» **Screenshot grounding data**:
== == ==

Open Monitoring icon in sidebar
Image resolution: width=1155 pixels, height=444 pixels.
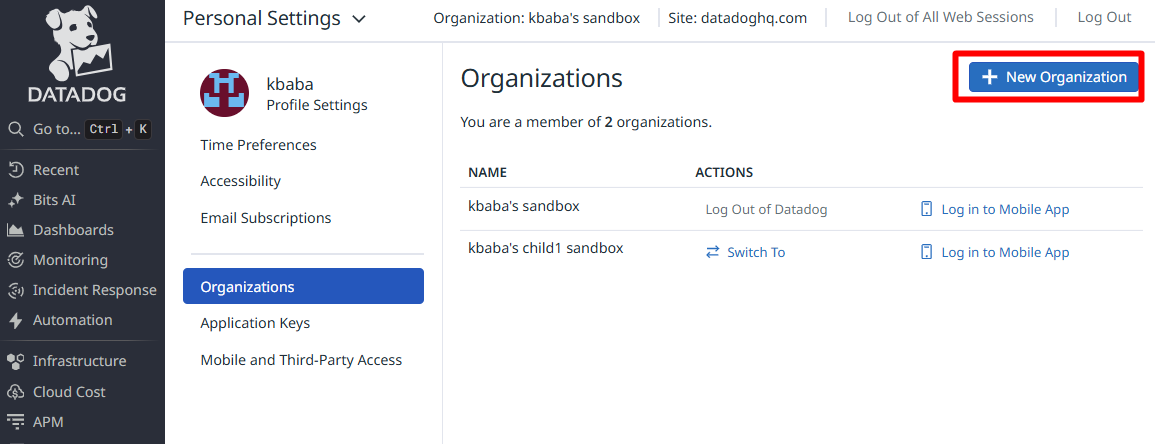coord(16,260)
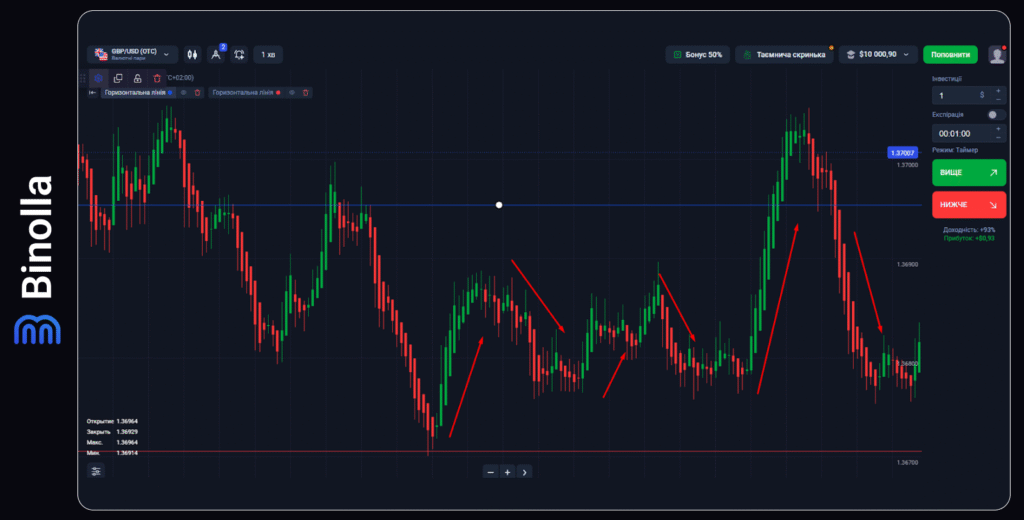Toggle the Експірація switch
1024x520 pixels.
(x=996, y=115)
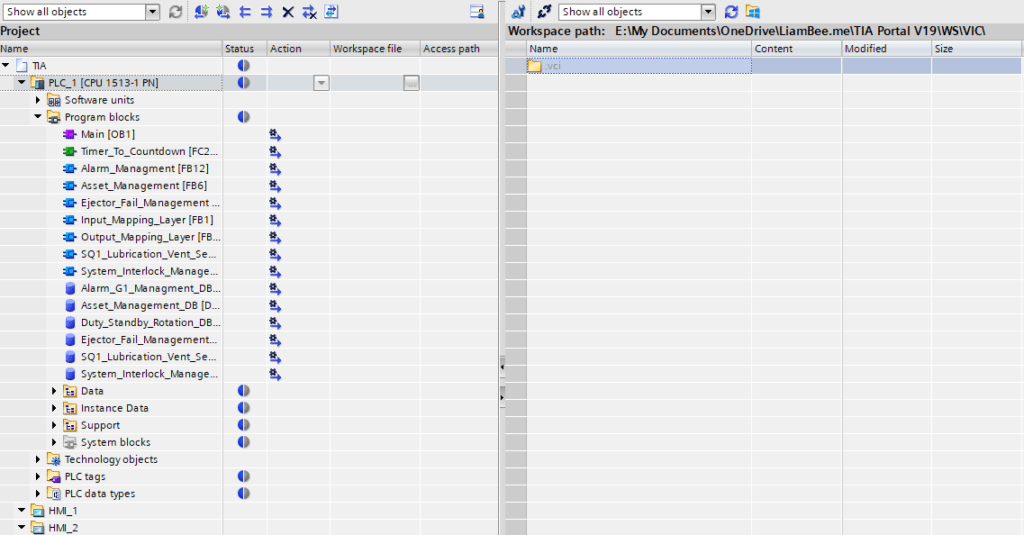The width and height of the screenshot is (1024, 535).
Task: Select the .vci folder in workspace
Action: (552, 66)
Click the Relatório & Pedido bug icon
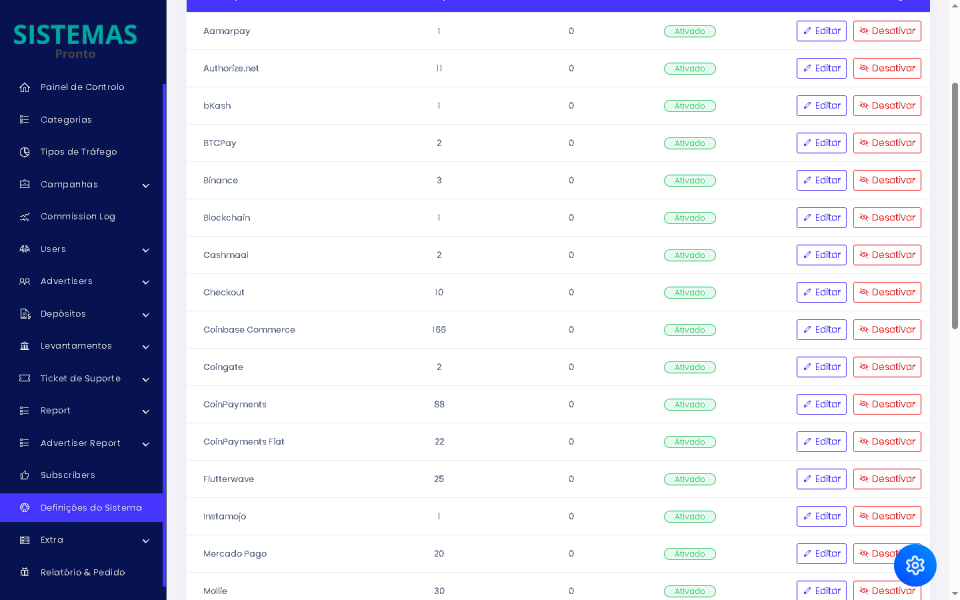The height and width of the screenshot is (600, 960). pyautogui.click(x=25, y=573)
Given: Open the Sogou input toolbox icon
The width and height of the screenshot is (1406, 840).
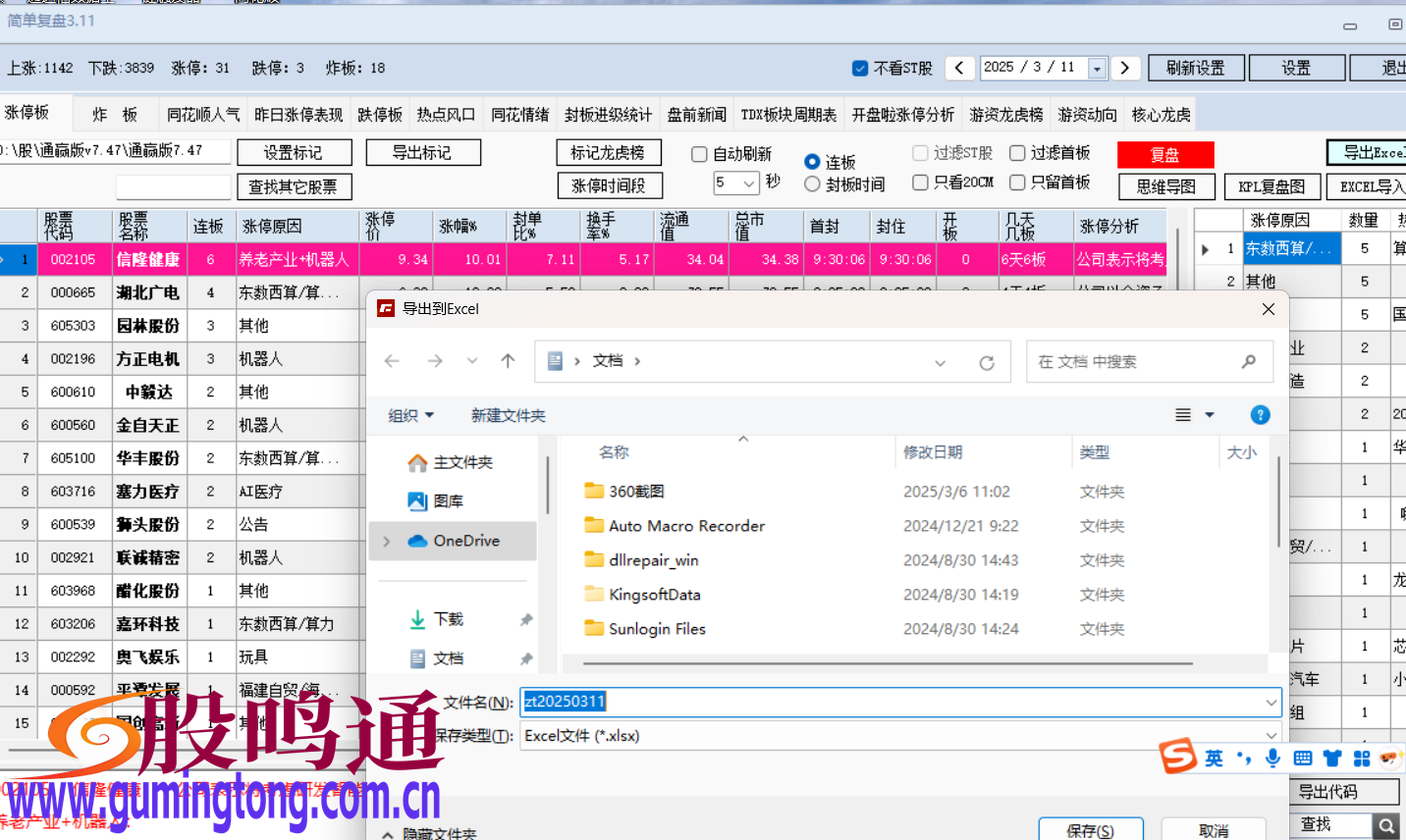Looking at the screenshot, I should [1362, 758].
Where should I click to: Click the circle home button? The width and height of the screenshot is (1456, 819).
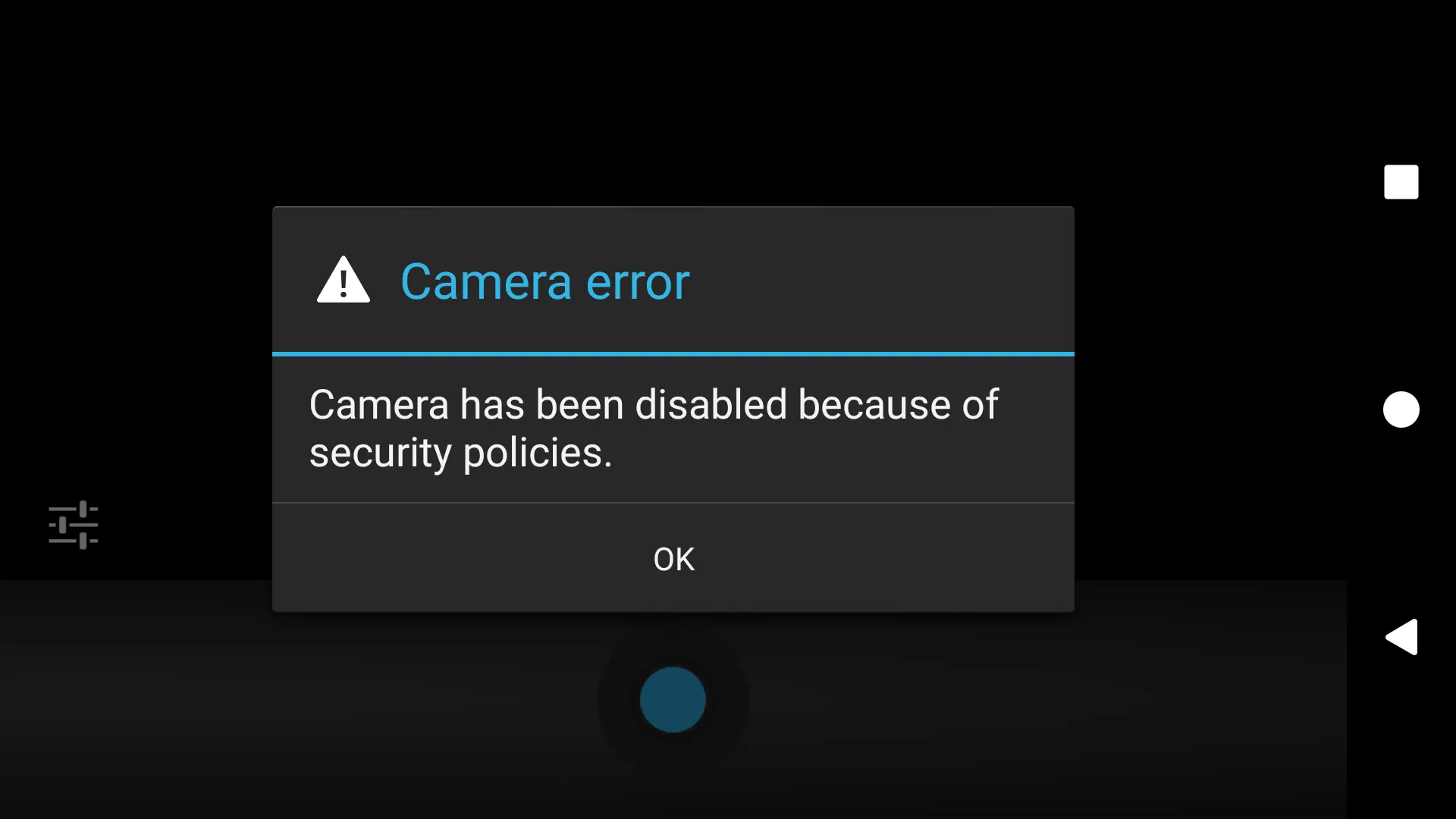[x=1401, y=409]
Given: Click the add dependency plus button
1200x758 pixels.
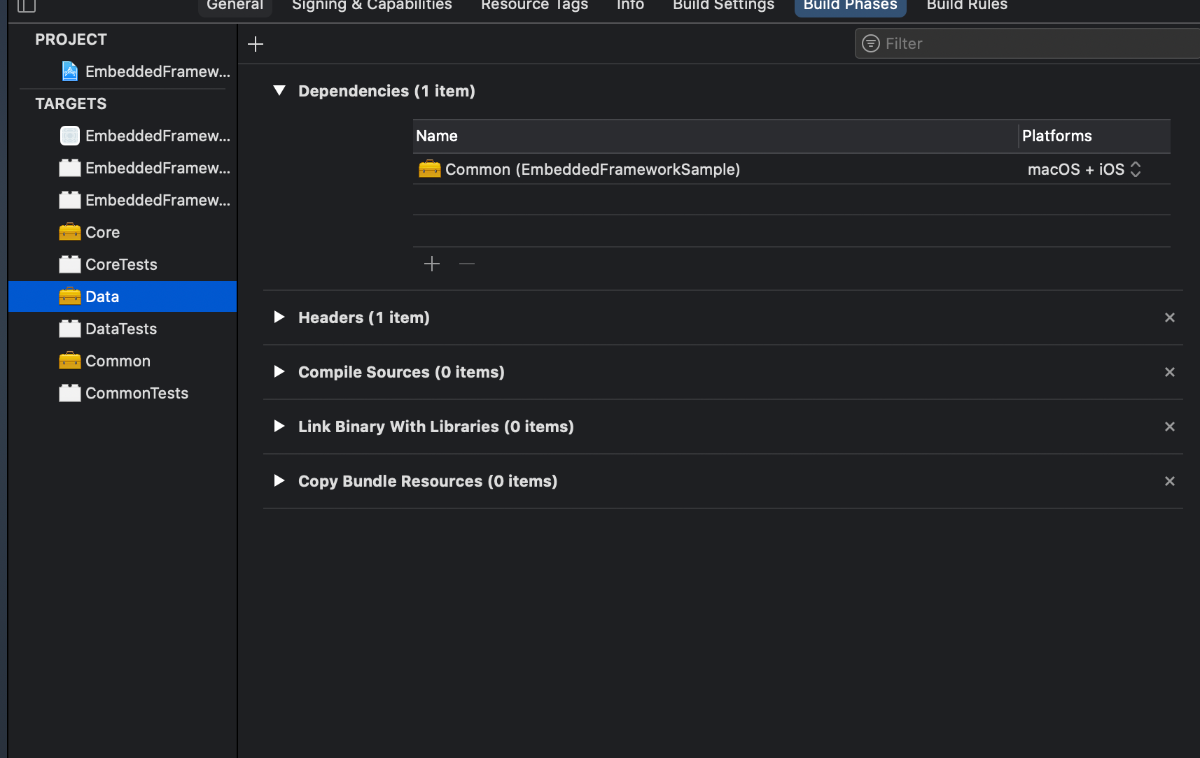Looking at the screenshot, I should pyautogui.click(x=432, y=264).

== == ==

» **Task objective**:
A faithful, complete copy of the entries is required, without the pictures.

» **Solved problem**:
Open Monitoring icon in sidebar
Image resolution: width=1155 pixels, height=444 pixels.
coord(16,260)
Toggle the Експірація switch
1024x520 pixels.
(x=996, y=115)
The width and height of the screenshot is (1024, 535).
Task: Select the .vci folder in workspace
Action: (552, 66)
Click the Relatório & Pedido bug icon
The height and width of the screenshot is (600, 960). pyautogui.click(x=25, y=573)
Given: Open the Sogou input toolbox icon
The width and height of the screenshot is (1406, 840).
Looking at the screenshot, I should [1362, 758].
Where should I click to: Click the circle home button? The width and height of the screenshot is (1456, 819).
[x=1401, y=409]
Given: Click the add dependency plus button
1200x758 pixels.
Looking at the screenshot, I should pyautogui.click(x=432, y=264).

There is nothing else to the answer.